Primalingus

On an orange afternoon I reclined on the banks of the stream next to The Riverman; this soft skinned boy, who stared with glass eyes at the willows languidly dragging their fingers in and out of the water. He knew nothing about bricks and microchips, but his knowledge of every reed and globule of algae reminded me of how alien our own world can seem; especially when you experience it through the eyes of someone who knows… someone who sees. Out here I breathed trees and nature in simplistic sensation… but inside his head the machinery clicked with precision, as though seeing thousands of unsolved formulae rippling on the surface.

I’d given him some advice earlier, but it was pointless. I’d told him, after his latest attempt to lose his virginity, don’t point between a girl’s legs when she’s naked and say “that’s where people come from!” He nodded, he pretended to agree. But I knew he wasn’t interested in sex. He wasn’t interested in anything alive that walked and talked. The Boy only concerned himself with silence.
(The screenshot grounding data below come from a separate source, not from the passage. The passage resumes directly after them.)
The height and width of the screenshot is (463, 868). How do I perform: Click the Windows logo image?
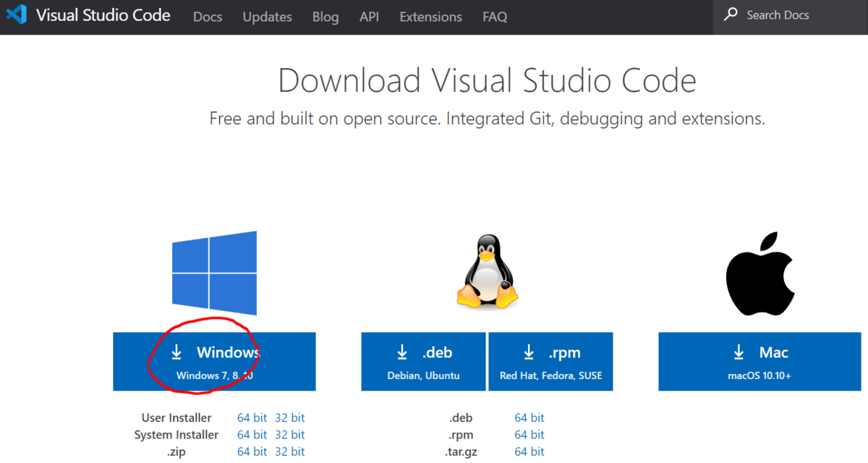pos(214,273)
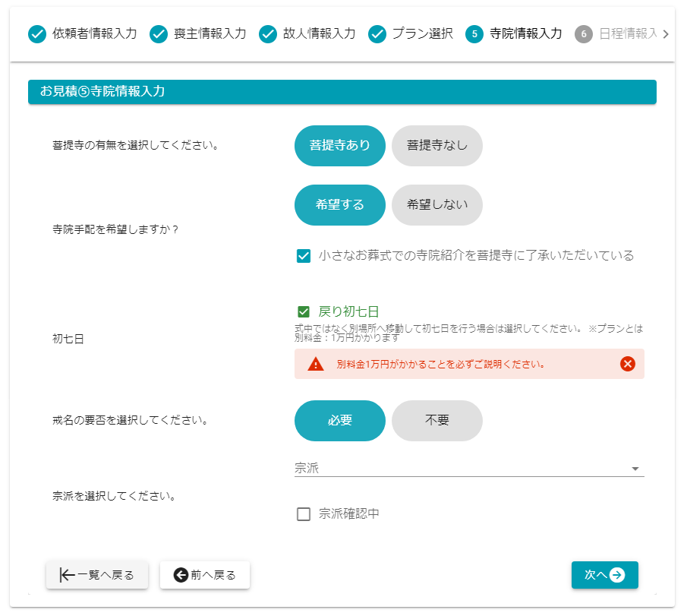Image resolution: width=687 pixels, height=616 pixels.
Task: Jump back to the プラン選択 step
Action: [421, 34]
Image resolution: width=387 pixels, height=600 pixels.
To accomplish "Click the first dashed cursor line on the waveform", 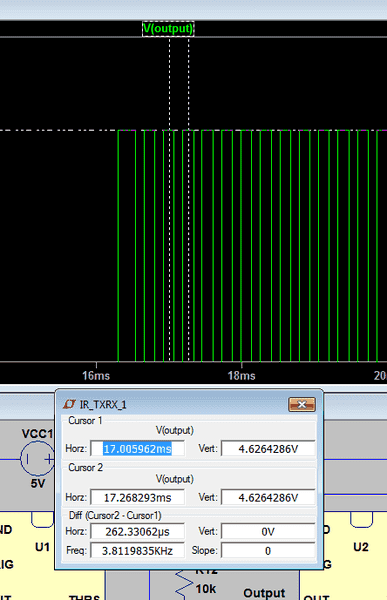I will (170, 199).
Trees can hiss in the wind, birds can chirrup at the dawn, but words, skin and flesh… nothing, except the grinding confusion of someone trying to understand a sentence with all the letters rearranged.
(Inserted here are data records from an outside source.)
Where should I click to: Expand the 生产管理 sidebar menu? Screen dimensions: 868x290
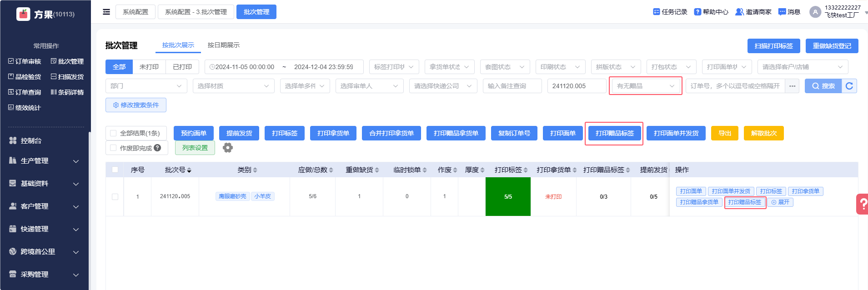click(x=45, y=161)
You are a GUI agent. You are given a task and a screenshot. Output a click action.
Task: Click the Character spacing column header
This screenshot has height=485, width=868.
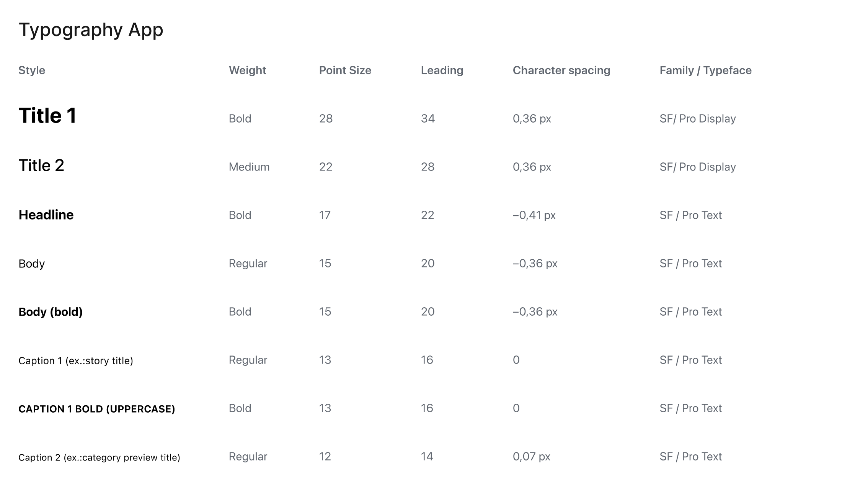(x=561, y=70)
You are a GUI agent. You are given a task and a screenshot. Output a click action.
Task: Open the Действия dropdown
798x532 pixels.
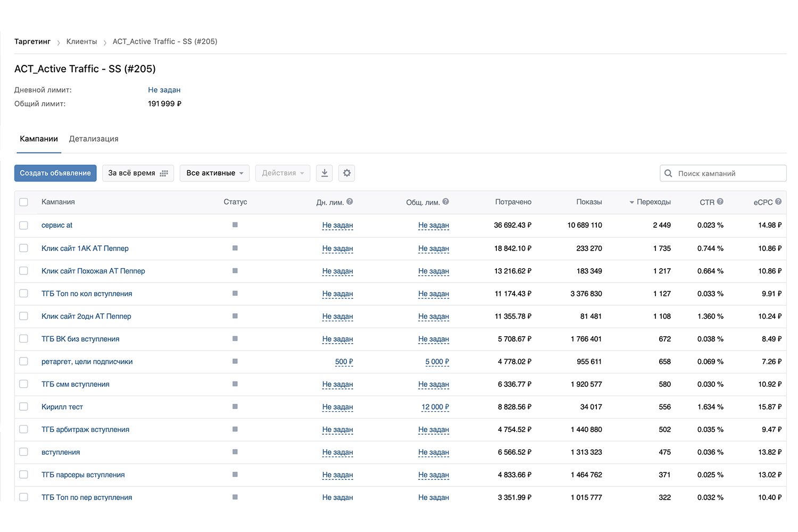click(x=282, y=173)

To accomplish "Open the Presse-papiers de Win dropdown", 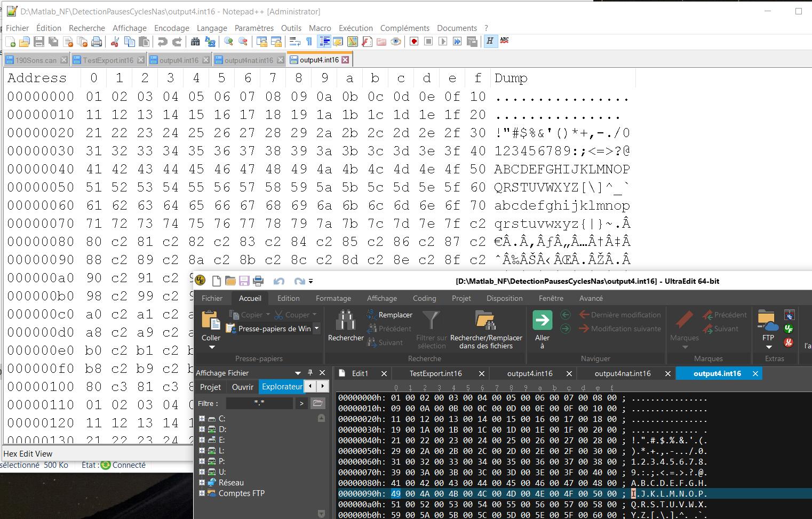I will point(316,329).
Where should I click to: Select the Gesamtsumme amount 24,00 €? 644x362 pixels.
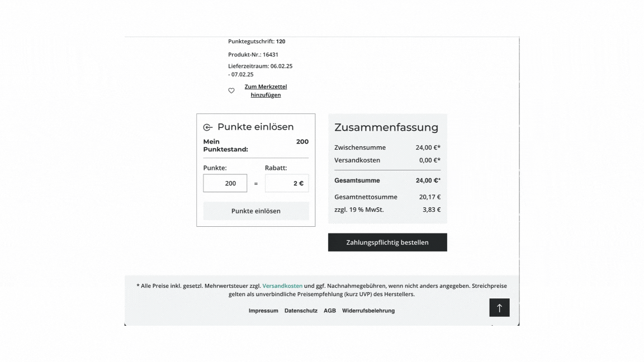(428, 180)
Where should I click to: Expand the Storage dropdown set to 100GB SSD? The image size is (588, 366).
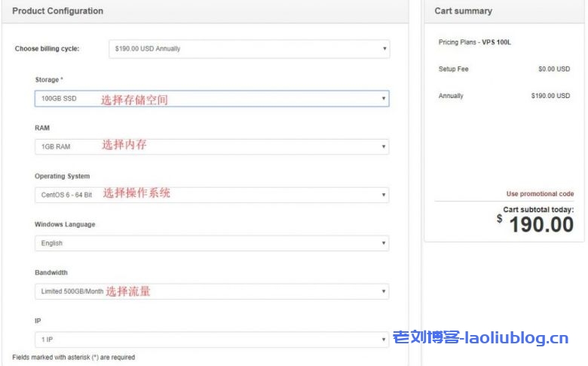pos(211,98)
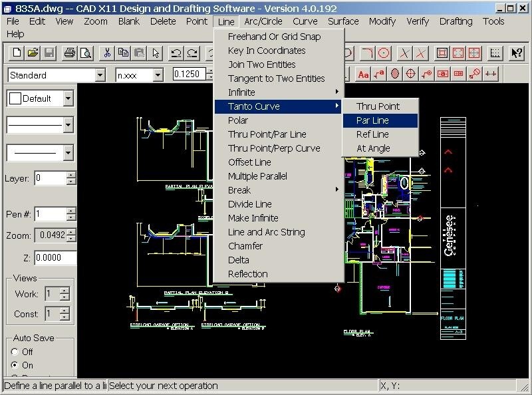Activate the context Help pointer icon
Screen dimensions: 532x395
click(516, 53)
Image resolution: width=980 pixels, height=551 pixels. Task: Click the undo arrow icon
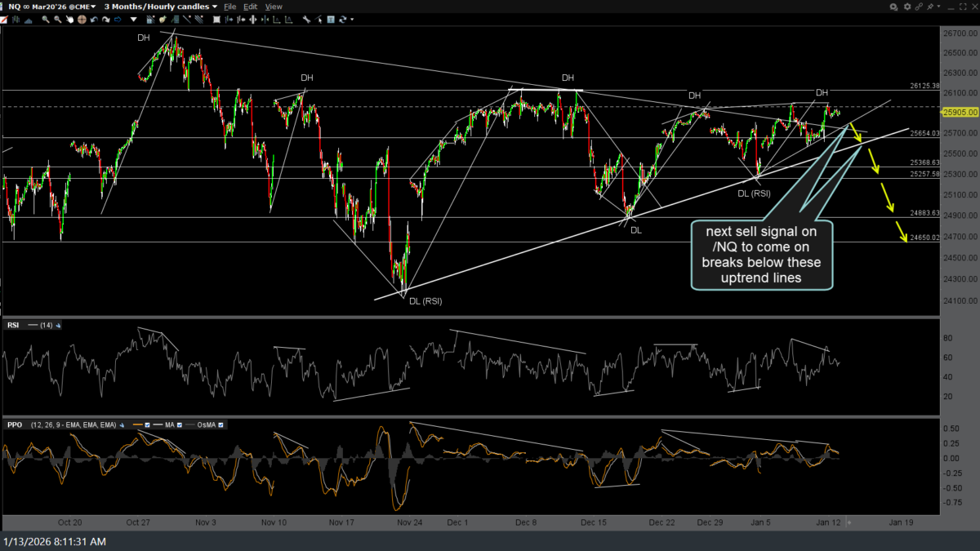tap(94, 19)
He smelled oddly sour, as though quietly dying inside. Every time we met, I looked carefully at his cheeks for signs of putrefaction… I examined his fingers and fingernails for bloat.

I told him recently about a past failed relationship of mine. I detailed the hurt, the loss, the fucking of a bus driver that put the No. 93 behind schedule every day for nearly six weeks… the very one I needed for work.

I said, bitterly, I fell for a lie. He cupped a handful of my groin smiling. No… you feel for a lie. She had the eyes of a cat.

The eyes of a cat… Not helpful during heartache, and yet I found it hard to disagree.

There were days I wanted to drop a block of stone on this Boy’s head, to release the thoughts trapped inside that thick cranial bubble, to alert him to the real world that he so willfully ignored and never attempted to learn. Then again, as the afternoon turned from orange to red, and as he described the complex chemical dance that is performed by the watching organisms, bobbing on the water weeping for the sun, his world seemed to make more sense to me. Perhaps, if I really wanted to break that skull, it wasn’t to let thoughts out… it was to let me in.

You’re right I said. That is where people come from. And I think we have enough people, don’t you agree?

The Riverman said nothing, and continued staring at the water.